#### Work to be completed:
Print the data once more, exactly as supplied.

Stored data entries:
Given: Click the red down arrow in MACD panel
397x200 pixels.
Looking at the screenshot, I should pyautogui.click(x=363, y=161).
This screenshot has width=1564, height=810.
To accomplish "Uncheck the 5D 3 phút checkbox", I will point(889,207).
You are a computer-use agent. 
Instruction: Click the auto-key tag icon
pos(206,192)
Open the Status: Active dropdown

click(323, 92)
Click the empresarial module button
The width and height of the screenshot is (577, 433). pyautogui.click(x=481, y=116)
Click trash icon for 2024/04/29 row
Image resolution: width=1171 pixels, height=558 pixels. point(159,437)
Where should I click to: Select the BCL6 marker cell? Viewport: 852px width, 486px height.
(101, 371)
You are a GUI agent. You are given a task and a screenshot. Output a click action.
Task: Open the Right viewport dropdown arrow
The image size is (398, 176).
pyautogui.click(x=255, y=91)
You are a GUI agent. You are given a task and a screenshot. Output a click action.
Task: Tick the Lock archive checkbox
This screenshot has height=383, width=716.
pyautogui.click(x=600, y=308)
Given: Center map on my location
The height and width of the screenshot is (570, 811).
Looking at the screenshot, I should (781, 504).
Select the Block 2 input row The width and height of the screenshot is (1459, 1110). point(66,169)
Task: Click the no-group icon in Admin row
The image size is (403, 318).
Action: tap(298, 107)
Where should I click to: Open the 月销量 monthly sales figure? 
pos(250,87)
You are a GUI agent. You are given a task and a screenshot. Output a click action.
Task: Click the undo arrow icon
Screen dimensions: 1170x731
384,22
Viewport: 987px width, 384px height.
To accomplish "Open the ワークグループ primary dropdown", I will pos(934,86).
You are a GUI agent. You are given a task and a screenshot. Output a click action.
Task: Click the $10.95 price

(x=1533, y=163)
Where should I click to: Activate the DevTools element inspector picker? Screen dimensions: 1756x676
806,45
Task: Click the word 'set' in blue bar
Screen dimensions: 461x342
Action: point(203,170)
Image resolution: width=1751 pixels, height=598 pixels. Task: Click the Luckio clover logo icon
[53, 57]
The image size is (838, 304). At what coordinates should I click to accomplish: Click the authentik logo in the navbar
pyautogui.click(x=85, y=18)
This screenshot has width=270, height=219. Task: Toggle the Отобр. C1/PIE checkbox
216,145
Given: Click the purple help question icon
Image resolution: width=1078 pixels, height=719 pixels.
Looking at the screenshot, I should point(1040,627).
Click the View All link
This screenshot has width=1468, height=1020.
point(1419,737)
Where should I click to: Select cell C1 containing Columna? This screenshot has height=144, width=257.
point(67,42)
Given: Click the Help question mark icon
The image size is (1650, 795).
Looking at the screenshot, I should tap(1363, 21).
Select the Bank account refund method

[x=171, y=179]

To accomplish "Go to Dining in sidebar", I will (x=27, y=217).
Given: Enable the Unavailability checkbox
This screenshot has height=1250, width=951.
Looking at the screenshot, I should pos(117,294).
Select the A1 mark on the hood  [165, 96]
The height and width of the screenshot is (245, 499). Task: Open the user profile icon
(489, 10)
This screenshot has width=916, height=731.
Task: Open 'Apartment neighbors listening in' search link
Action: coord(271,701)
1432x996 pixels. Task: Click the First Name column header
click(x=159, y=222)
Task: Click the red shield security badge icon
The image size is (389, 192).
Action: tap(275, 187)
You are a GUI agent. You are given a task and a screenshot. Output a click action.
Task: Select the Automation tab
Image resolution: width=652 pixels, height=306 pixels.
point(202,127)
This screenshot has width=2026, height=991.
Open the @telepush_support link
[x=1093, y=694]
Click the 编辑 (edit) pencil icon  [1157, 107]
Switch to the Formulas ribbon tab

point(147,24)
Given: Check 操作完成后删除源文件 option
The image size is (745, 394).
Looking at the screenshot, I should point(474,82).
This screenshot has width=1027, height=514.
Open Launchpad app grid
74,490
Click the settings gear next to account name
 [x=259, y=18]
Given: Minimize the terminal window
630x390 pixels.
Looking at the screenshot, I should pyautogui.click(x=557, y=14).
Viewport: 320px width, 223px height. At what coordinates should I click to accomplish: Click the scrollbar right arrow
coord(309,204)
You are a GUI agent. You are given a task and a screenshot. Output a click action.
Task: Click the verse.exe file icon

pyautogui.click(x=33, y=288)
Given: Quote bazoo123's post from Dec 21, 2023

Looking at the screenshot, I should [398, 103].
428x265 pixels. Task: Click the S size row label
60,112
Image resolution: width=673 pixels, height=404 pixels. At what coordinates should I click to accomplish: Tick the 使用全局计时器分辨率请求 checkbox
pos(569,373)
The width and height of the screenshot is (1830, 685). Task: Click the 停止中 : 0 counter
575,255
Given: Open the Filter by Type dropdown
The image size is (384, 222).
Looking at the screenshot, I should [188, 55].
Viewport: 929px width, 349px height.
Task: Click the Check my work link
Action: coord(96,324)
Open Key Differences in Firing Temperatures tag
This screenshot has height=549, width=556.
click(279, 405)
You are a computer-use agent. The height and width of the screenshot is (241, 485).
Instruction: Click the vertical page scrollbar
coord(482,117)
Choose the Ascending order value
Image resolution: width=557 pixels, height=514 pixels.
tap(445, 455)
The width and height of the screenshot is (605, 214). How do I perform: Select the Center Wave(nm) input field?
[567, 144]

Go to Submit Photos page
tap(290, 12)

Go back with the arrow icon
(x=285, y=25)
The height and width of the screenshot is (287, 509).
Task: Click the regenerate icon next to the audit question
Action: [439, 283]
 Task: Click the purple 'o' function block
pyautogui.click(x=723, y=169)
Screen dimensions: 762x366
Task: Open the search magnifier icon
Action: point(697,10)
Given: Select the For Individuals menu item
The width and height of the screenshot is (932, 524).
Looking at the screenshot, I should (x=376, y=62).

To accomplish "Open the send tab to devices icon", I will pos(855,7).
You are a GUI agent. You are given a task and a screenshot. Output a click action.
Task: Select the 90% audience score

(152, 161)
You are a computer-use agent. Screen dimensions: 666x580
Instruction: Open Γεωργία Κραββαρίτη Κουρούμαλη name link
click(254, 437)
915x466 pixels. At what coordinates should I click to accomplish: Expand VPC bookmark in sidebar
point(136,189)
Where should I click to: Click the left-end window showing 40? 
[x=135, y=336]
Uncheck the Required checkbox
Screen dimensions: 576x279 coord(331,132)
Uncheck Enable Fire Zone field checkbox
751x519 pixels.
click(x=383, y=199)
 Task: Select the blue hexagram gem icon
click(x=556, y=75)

#### Exercise solution:
Given: Click the red down arrow in MACD panel
397x200 pixels.
Looking at the screenshot, I should pyautogui.click(x=363, y=161).
This screenshot has width=1564, height=810.
To accomplish "Uncheck the 5D 3 phút checkbox", I will point(889,207).
You are a computer-use agent. 
Instruction: Click the auto-key tag icon
pos(206,192)
Open the Status: Active dropdown

click(323, 92)
Click the empresarial module button
The width and height of the screenshot is (577, 433). pyautogui.click(x=481, y=116)
Click trash icon for 2024/04/29 row
Image resolution: width=1171 pixels, height=558 pixels. point(159,437)
Where should I click to: Select the BCL6 marker cell? Viewport: 852px width, 486px height.
(101, 371)
You are a GUI agent. You are given a task and a screenshot. Output a click action.
Task: Open the Right viewport dropdown arrow
The image size is (398, 176).
pyautogui.click(x=255, y=91)
You are a GUI agent. You are given a task and a screenshot. Output a click action.
Task: Tick the Lock archive checkbox
This screenshot has height=383, width=716.
pyautogui.click(x=600, y=308)
Given: Center map on my location
The height and width of the screenshot is (570, 811).
Looking at the screenshot, I should (781, 504).
Select the Block 2 input row The width and height of the screenshot is (1459, 1110). point(66,169)
Task: Click the no-group icon in Admin row
The image size is (403, 318).
Action: tap(298, 107)
Where should I click to: Open the 月销量 monthly sales figure? 
pos(250,87)
You are a GUI agent. You are given a task and a screenshot. Output a click action.
Task: Click the undo arrow icon
Screen dimensions: 1170x731
384,22
Viewport: 987px width, 384px height.
To accomplish "Open the ワークグループ primary dropdown", I will pos(934,86).
You are a GUI agent. You are given a task and a screenshot. Output a click action.
Task: Click the $10.95 price

(x=1533, y=163)
Where should I click to: Activate the DevTools element inspector picker? Screen dimensions: 1756x676
806,45
Task: Click the word 'set' in blue bar
Screen dimensions: 461x342
Action: point(203,170)
Image resolution: width=1751 pixels, height=598 pixels. Task: Click the Luckio clover logo icon
[53, 57]
The image size is (838, 304). At what coordinates should I click to accomplish: Click the authentik logo in the navbar
pyautogui.click(x=85, y=18)
This screenshot has width=270, height=219. Task: Toggle the Отобр. C1/PIE checkbox
216,145
Given: Click the purple help question icon
Image resolution: width=1078 pixels, height=719 pixels.
Looking at the screenshot, I should point(1040,627).
Click the View All link
This screenshot has width=1468, height=1020.
point(1419,737)
Where should I click to: Select cell C1 containing Columna? This screenshot has height=144, width=257.
point(67,42)
Given: Click the Help question mark icon
The image size is (1650, 795).
Looking at the screenshot, I should tap(1363, 21).
Select the Bank account refund method

[x=171, y=179]

To accomplish "Go to Dining in sidebar", I will (x=27, y=217).
Given: Enable the Unavailability checkbox
This screenshot has height=1250, width=951.
Looking at the screenshot, I should pos(117,294).
Select the A1 mark on the hood  [165, 96]
The height and width of the screenshot is (245, 499). Task: Open the user profile icon
(489, 10)
This screenshot has width=916, height=731.
Task: Open 'Apartment neighbors listening in' search link
Action: coord(271,701)
1432x996 pixels. Task: Click the First Name column header
click(x=159, y=222)
Task: Click the red shield security badge icon
The image size is (389, 192).
Action: tap(275, 187)
You are a GUI agent. You are given a task and a screenshot. Output a click action.
Task: Select the Automation tab
Image resolution: width=652 pixels, height=306 pixels.
point(202,127)
This screenshot has width=2026, height=991.
Open the @telepush_support link
[x=1093, y=694]
Click the 编辑 (edit) pencil icon  [1157, 107]
Switch to the Formulas ribbon tab

point(147,24)
Given: Check 操作完成后删除源文件 option
The image size is (745, 394).
Looking at the screenshot, I should point(474,82).
This screenshot has width=1027, height=514.
Open Launchpad app grid
74,490
Click the settings gear next to account name
 [x=259, y=18]
Given: Minimize the terminal window
630x390 pixels.
Looking at the screenshot, I should pyautogui.click(x=557, y=14).
Viewport: 320px width, 223px height. At what coordinates should I click to accomplish: Click the scrollbar right arrow
coord(309,204)
You are a GUI agent. You are given a task and a screenshot. Output a click action.
Task: Click the verse.exe file icon

pyautogui.click(x=33, y=288)
Given: Quote bazoo123's post from Dec 21, 2023

Looking at the screenshot, I should [398, 103].
428x265 pixels. Task: Click the S size row label
60,112
Image resolution: width=673 pixels, height=404 pixels. At what coordinates should I click to accomplish: Tick the 使用全局计时器分辨率请求 checkbox
pos(569,373)
The width and height of the screenshot is (1830, 685). Task: Click the 停止中 : 0 counter
575,255
Given: Open the Filter by Type dropdown
The image size is (384, 222).
Looking at the screenshot, I should [188, 55].
Viewport: 929px width, 349px height.
Task: Click the Check my work link
Action: coord(96,324)
Open Key Differences in Firing Temperatures tag
This screenshot has height=549, width=556.
click(279, 405)
You are a computer-use agent. The height and width of the screenshot is (241, 485).
Instruction: Click the vertical page scrollbar
coord(482,117)
Choose the Ascending order value
Image resolution: width=557 pixels, height=514 pixels.
tap(445, 455)
The width and height of the screenshot is (605, 214). How do I perform: Select the Center Wave(nm) input field?
[567, 144]

Go to Submit Photos page
tap(290, 12)

Go back with the arrow icon
(x=285, y=25)
The height and width of the screenshot is (287, 509).
Task: Click the regenerate icon next to the audit question
Action: [439, 283]
 Task: Click the purple 'o' function block
pyautogui.click(x=723, y=169)
Screen dimensions: 762x366
Task: Open the search magnifier icon
Action: point(697,10)
Given: Select the For Individuals menu item
The width and height of the screenshot is (932, 524).
Looking at the screenshot, I should (x=376, y=62).

To accomplish "Open the send tab to devices icon", I will pos(855,7).
You are a GUI agent. You are given a task and a screenshot. Output a click action.
Task: Select the 90% audience score

(152, 161)
You are a computer-use agent. Screen dimensions: 666x580
Instruction: Open Γεωργία Κραββαρίτη Κουρούμαλη name link
click(254, 437)
915x466 pixels. At what coordinates should I click to accomplish: Expand VPC bookmark in sidebar
point(136,189)
Where should I click to: Click the left-end window showing 40? 
[x=135, y=336]
Uncheck the Required checkbox
Screen dimensions: 576x279 coord(331,132)
Uncheck Enable Fire Zone field checkbox
751x519 pixels.
click(x=383, y=199)
 Task: Select the blue hexagram gem icon
click(x=556, y=75)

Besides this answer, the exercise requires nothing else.